Quoted text —
□ □ □ □ □
Talking to reporters as the Ohio legislature debated whether to go along with his expansion in 2013, he made an argument for compassion. “The most important thing for this legislature to think about: Put yourself in somebody else’s shoes," he said. "Put yourself in the shoes of a mother and a father of an adult child that is struggling. Walk in somebody else’s moccasins. Understand that poverty is real."
“I had a conversation with one of the members of the legislature the other day. I said, ‘I respect the fact that you believe in small government. I do, too. I also know that you’re a person of faith,'" Kasich said. "'Now, when you die and get to the meeting with St. Peter, he’s probably not going to ask you much about what you did about keeping government small. But he is going to ask you what you did for the poor. You better have a good answer.’ ”
Kasich, who was raised Catholic and attends an Anglican church, often frames his policy decisions as moral imperatives. More than once he has suggested that he only takes political positions that he feels he could defend before the Almighty.
His views on dealing with undocumented immigrants, while nowhere near the Democratic platform, are also gentler. On immigration, Kasich insists that it's not just impractical to deport millions of undocumented immigrants, but also undesirable. "I think that a lot of these people who are here are some of the hardest-working, God-fearing, family-oriented people you can ever meet," Kasich told a New Hampshire audience last August.
That Kasich could maintain these positions and still run a viable presidential campaign is a major shift from the last Republican primary. In 2012, when Texas Gov. Rick Perry said that conservatives who refused to allow the children of undocumented immigrants go to school had "no heart," he was effectively driven out of the race.
□ □ □ □ □
Stored data —
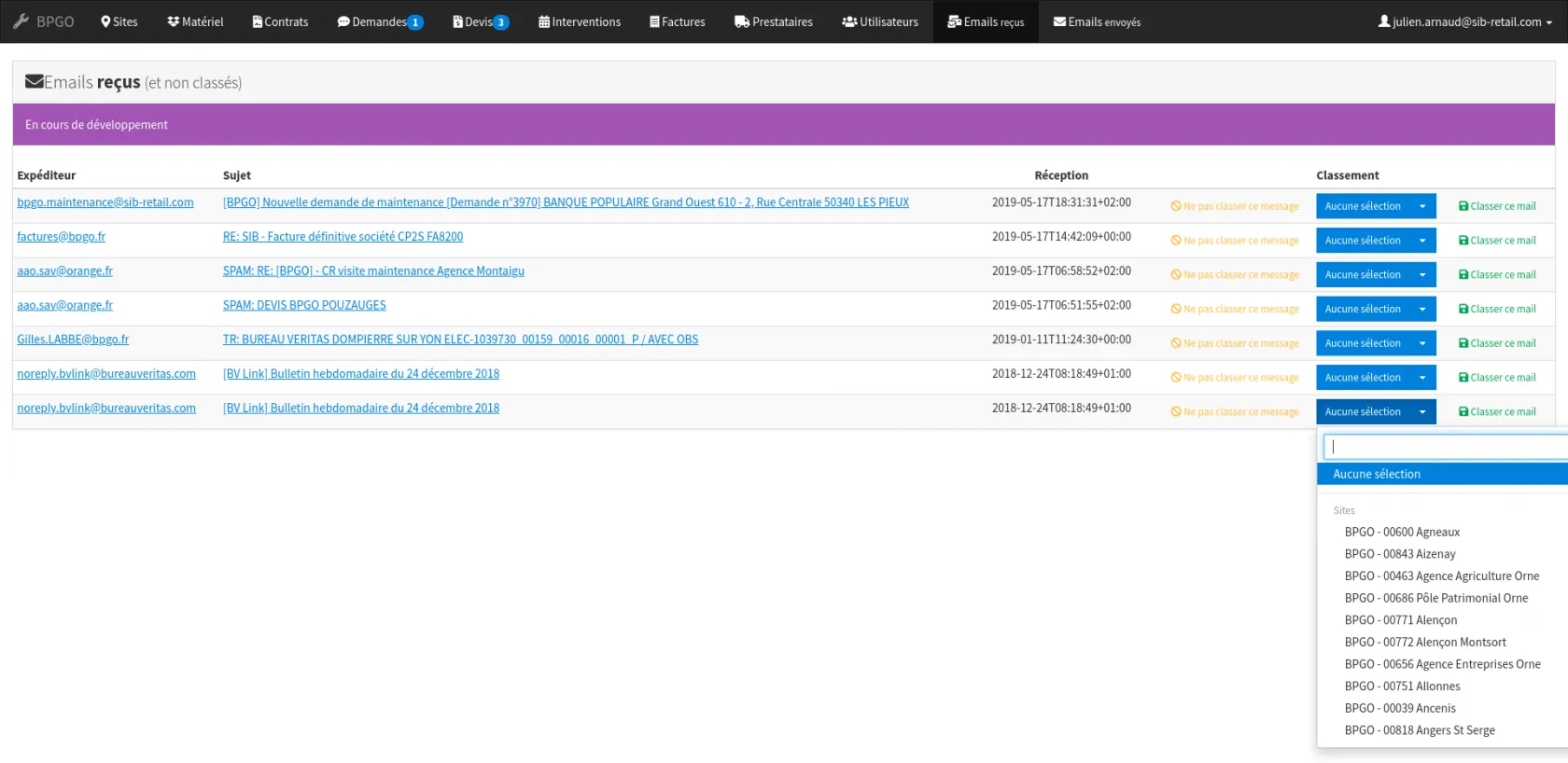Click the BPGO wrench logo icon

pyautogui.click(x=21, y=21)
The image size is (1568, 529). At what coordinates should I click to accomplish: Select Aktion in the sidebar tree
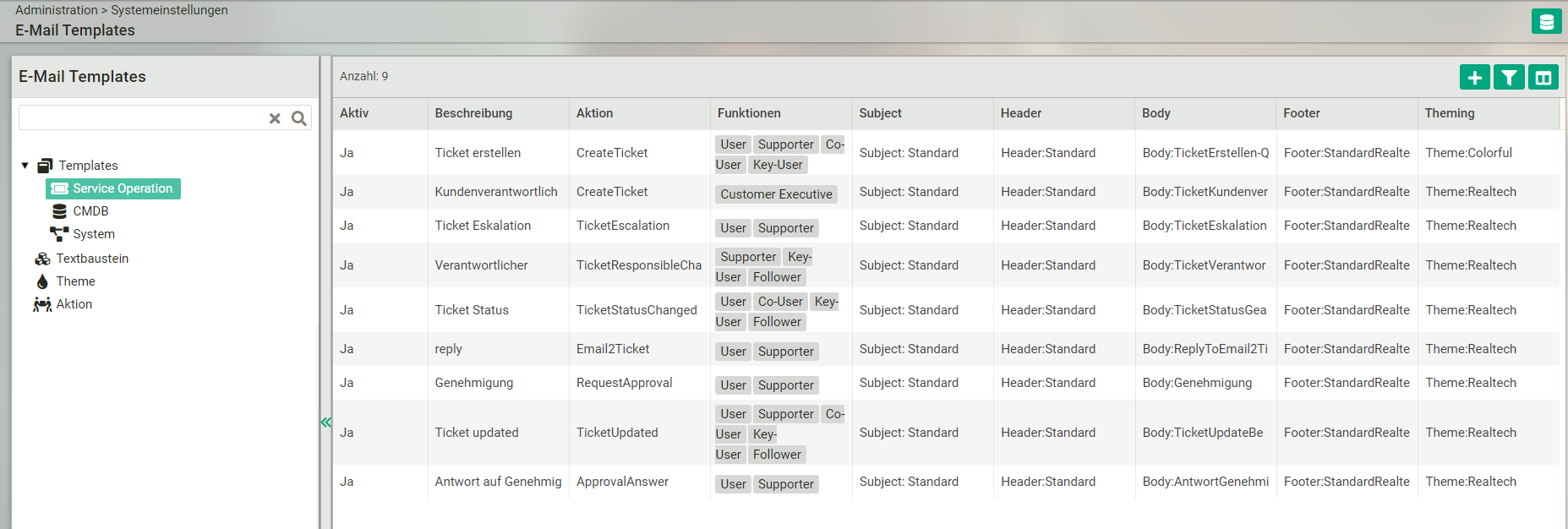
□ □ □ □ □
Instructions —
A - List every U.S. state named in the text about Kasich.
B - From the text about Kasich, write out the part that begins with the words "His views on" and ends with "of the race.".

Results of the tasks —
A - Ohio, New Hampshire, Texas

B -
His views on dealing with undocumented immigrants, while nowhere near the Democratic platform, are also gentler. On immigration, Kasich insists that it's not just impractical to deport millions of undocumented immigrants, but also undesirable. "I think that a lot of these people who are here are some of the hardest-working, God-fearing, family-oriented people you can ever meet," Kasich told a New Hampshire audience last August.
That Kasich could maintain these positions and still run a viable presidential campaign is a major shift from the last Republican primary. In 2012, when Texas Gov. Rick Perry said that conservatives who refused to allow the children of undocumented immigrants go to school had "no heart," he was effectively driven out of the race.